For this natural icing colour, you won't need as much liquid as the green icing calls for. Simply mix one cup of icing sugar, five teaspoons of any milk of choice, a squeeze of lemon and just a tiny sprinkle of blue spirulina or butterfly pea powder.
Magenta Pink Icing
If you haven't already guessed, this natural pink icing is my second favourite of the five. Dried dragon fruit (also known as pitahaya or pitaya) gives it a beautifully vibrant magenta colour. For this icing colour, mix one cup of icing sugar, six teaspoons of milk and a half to one teaspoon of dried dragon fruit powder, depending on how light or vibrant you want your magenta colour. If you add a whole teaspoon, you may need to add an extra ½ teaspoon of milk.
Beet Red Icing
Last but not least, we have beet red icing, literally! This one differs from the other colours since beet juice is used in place of the milk. All you need to do is mix five teaspoons of beet juice and a squeeze of lemon juice with one cup of icing sugar, and you have a vibrant, natural red icing!

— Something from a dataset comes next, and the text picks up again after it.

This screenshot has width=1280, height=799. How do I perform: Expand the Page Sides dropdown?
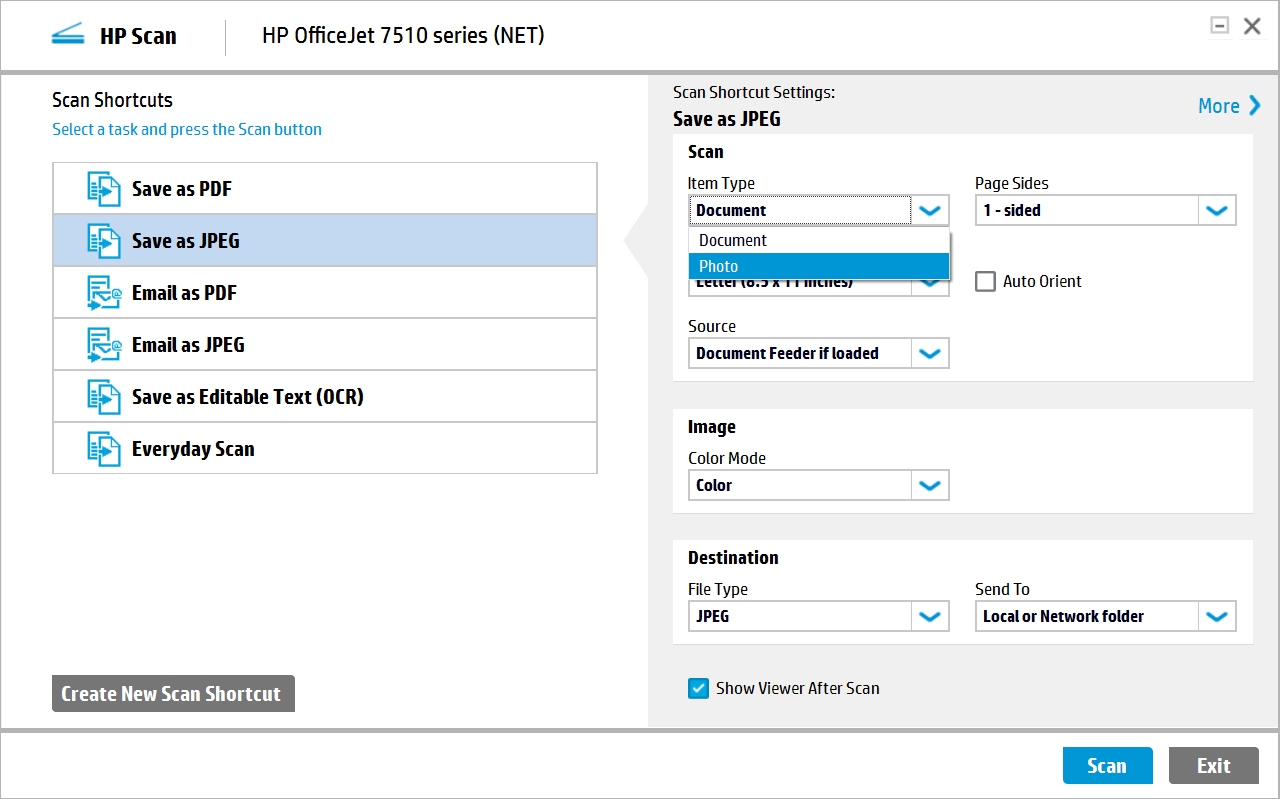point(1216,210)
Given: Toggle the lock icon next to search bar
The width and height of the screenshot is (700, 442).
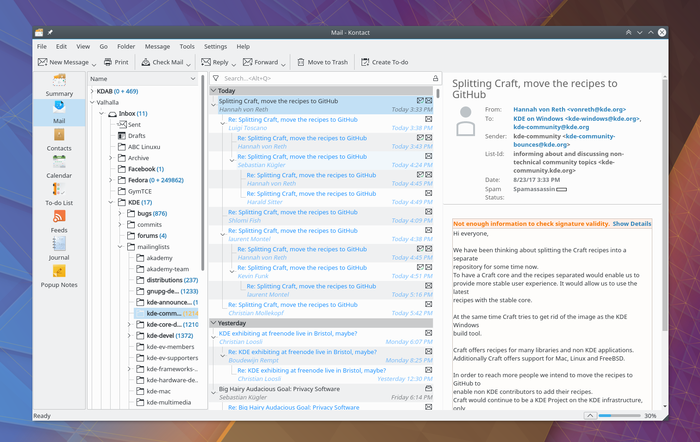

You can always use the base and ratios of this Easy Homemade Icing recipe to experiment with other natural icing colours. Turmeric powder can make yellow icing, while berry juices and powders can create a variety of beautiful colours as well!
How Long Does Homemade Eggless Icing Last?
As mentioned, it is best to decorate with this icing immediately after making, as it hardens like royal icing.
Once it is iced on your cookies or baked goods, it can last up to 7 days if sealed in an airtight container and stored at room temperature.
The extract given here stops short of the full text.